PBM issue letter
- Staff Report
- 20 hours ago
- 3 min read

October 2, 2025
October is American Pharmacists Month, intended to show appreciation for pharmacists’ work in taking care of patients daily. Appropriately, the final section of SB252, The Community Pharmacy Relief Act, became law on October 1 and mandated that pharmacy benefit managers (PBMs) must pay independent pharmacies at or above Alabama Medicaid rates for their services. This is by no means a windfall, as Medicaid rates were defined seventeen years ago and have not been revisited to address inflation and increased regulatory costs. But it does provide a measure of predictability of pharmacies’ revenues and will certainly help to prevent the closure of pharmacies across the state. While pharmacists are saluted this month, we in turn tip our hats once more to Alabama’s legislators, who listened to our concerns and passed SB252 unanimously in both houses of the legislature.
A year ago, most Alabamians had no knowledge of what a pharmacy benefit manager (PBM) was, but now, their business practices have come to light.
Predictably, opponents of any transparency for PBMs have attacked the payment provision of this law in online forums this week. (Some of these opponents appear to be robotic.) SB252 did address some key points of the PBM issue, and by the admission of leadership in both houses it is intended to be a “Band-Aid” to keep pharmacies solvent with an implicit pledge to revisit the issue and address the entire problem.
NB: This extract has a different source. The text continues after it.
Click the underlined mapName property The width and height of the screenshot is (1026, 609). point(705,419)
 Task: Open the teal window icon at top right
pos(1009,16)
Because this bill does not address all of the levers in the PBM machine, so to speak, it allows PBMs to manipulate other levers to maintain high costs for patients, employers, state agencies and taxpayers. This incompleteness is what has provided ammunition to opponents.
Since the PBMs’ complete control over prescription transactions in our state is not wholly addressed by SB252, PBMs have a loophole to increase patients’ costs at the register. For example, many benefit plans specify a $15.00 copay for generic drugs, with the patient paying less if the “contracted amount” to the pharmacy is less than $15.00. Since SB252 was signed in April, pharmacies have seen reductions in their payment amounts on generic drugs, in many cases being paid less than $2.00 for a claim. The result of this has been that patients have paid less than $2.00 in such cases, likely believing that the PBM covered the rest. With the final provisions of SB252 in effect, those total amounts paid to the pharmacy have increased from $1 or $2 to $13 or $14 in many cases, which PBMs have simply passed on to the patients despite a provision in the bill specifying that they may not do so.
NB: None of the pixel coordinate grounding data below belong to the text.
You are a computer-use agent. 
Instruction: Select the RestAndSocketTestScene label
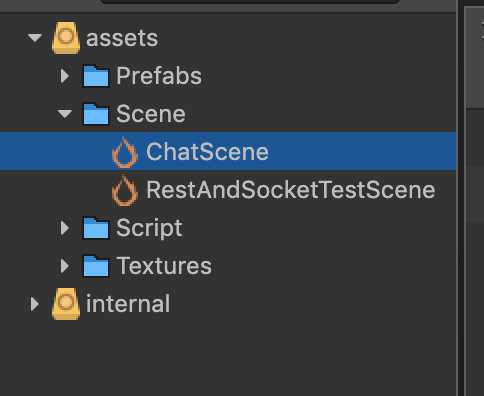point(291,190)
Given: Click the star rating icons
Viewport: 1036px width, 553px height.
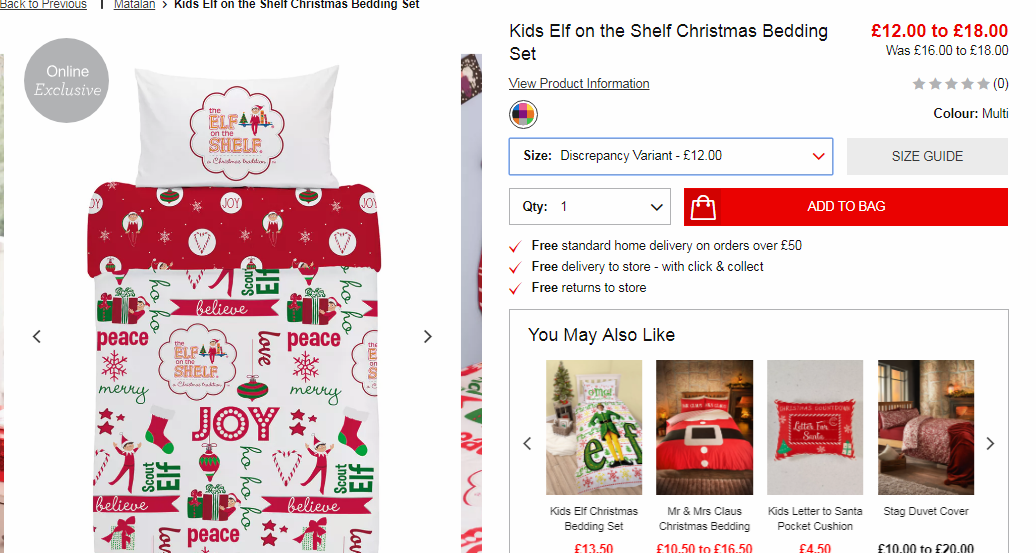Looking at the screenshot, I should [951, 84].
The question patients and lawmakers should ask of their employer or of the state agency that pays for their prescriptions is this: “How much did our plan ultimately pay for the prescription that was underpaying my pharmacy?” PBMs use low copays at the register to give patients the impression that they are providing a valuable service, but they then invoice the employer group or state agency at a significant markup, often well over what the pharmacy would have charged with no insurance. In other words, the ultimate cost of the drug is inflated and the PBM keeps the difference, which drives up patients’ premiums. The patients are paying a low price at the register but paying for it on the back end. It is admittedly a brilliant sleight of hand by the PBMs.
We must address these incentives that PBMs have given themselves to increase costs for everyone in our state. Lawmakers must scrutinize state agencies’ ultimate costs for drugs at the individual claim level and compare them to fair market rates. The result will likely shock them.